A security flaw in Cisco routers will not be corrected
A group of security researchers has found a critical vulnerability that affects the Cisco Small Business routers. The problem is that it affects devices that no longer receive updates, so this problem will not be corrected.
This security flaw would allow an attacker to execute arbitrary code as if it were the administrator and thus take control. This vulnerability is present in the administration interface. It specifically affects four models of Cisco routers: RV110W, RV130, RV130W and RV215W.
The vulnerability is due to incorrect validation of user-supplied inputs. This would open the door for a potential intruder to carry out a remote execution attack and compromise security.
The vulnerability has been registered as CVE-2021-1459 and it has received a score of 9.8 out of 10. We are therefore facing a serious security breach. However, despite being a critical vulnerability, they will not receive a correction. These routers have been out of maintenance time for a few months now.
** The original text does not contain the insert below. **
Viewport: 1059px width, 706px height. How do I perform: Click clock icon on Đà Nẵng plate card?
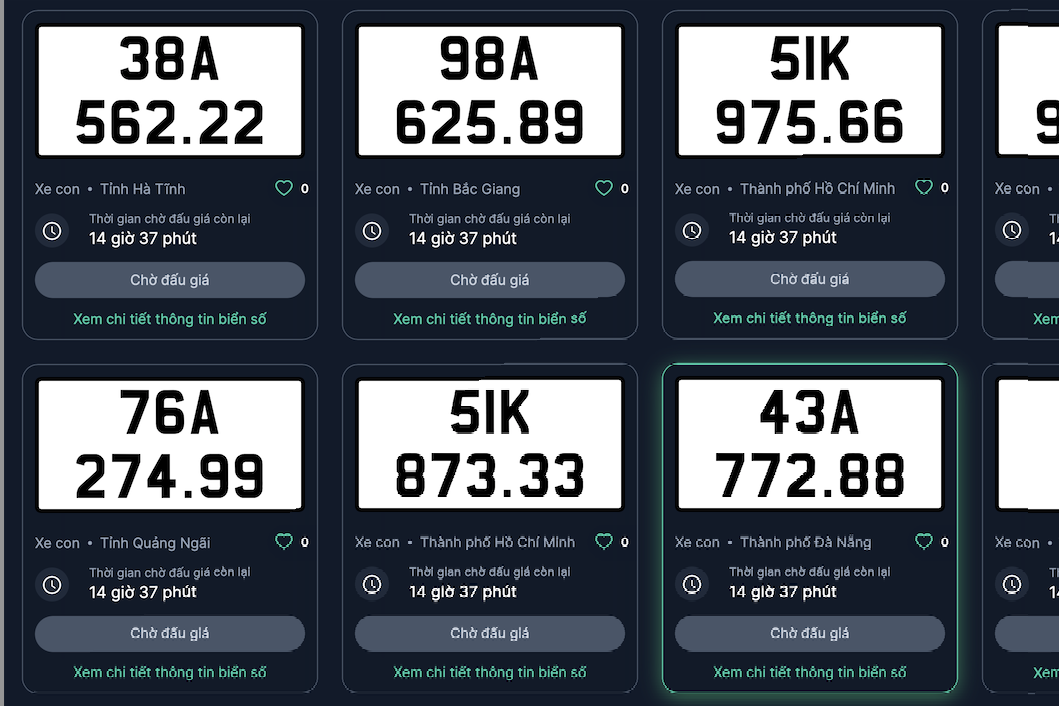(692, 584)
Cisco recommends changing devices
As we have mentioned, Cisco will not release updates security for those models. They are no longer part of the teams that receive fixes when security issues arise. However, the company has recommended that users replace them with other more current models that do receive updates and are therefore safe.
They also indicate that users can see if the remote management feature is enabled. To do this, you would have to go to the web-based administration and choose Basic Configuration and Remote Administration. If the Enable check box is checked, remote management is enabled on the device.
As we always say, it is very important keep equipment properly updated. There are many occasions when vulnerabilities can arise that can be exploited by hackers and thus achieve their objective. However, if you are using an outdated device that no longer receives regular updates, this could be a problem. This is the case of Cisco routers that will not receive a solution to the detected vulnerability CVE-2021-1459.
Especially network equipment, such as the router, it is even more important that they are updated, secure and that they have everything necessary to not put our security at risk. We must always have the latest firmware versions and be aware of possible updates and patches that may be released. We already explained in another article how to update network devices. It is something we should do whenever possible to improve performance and safety.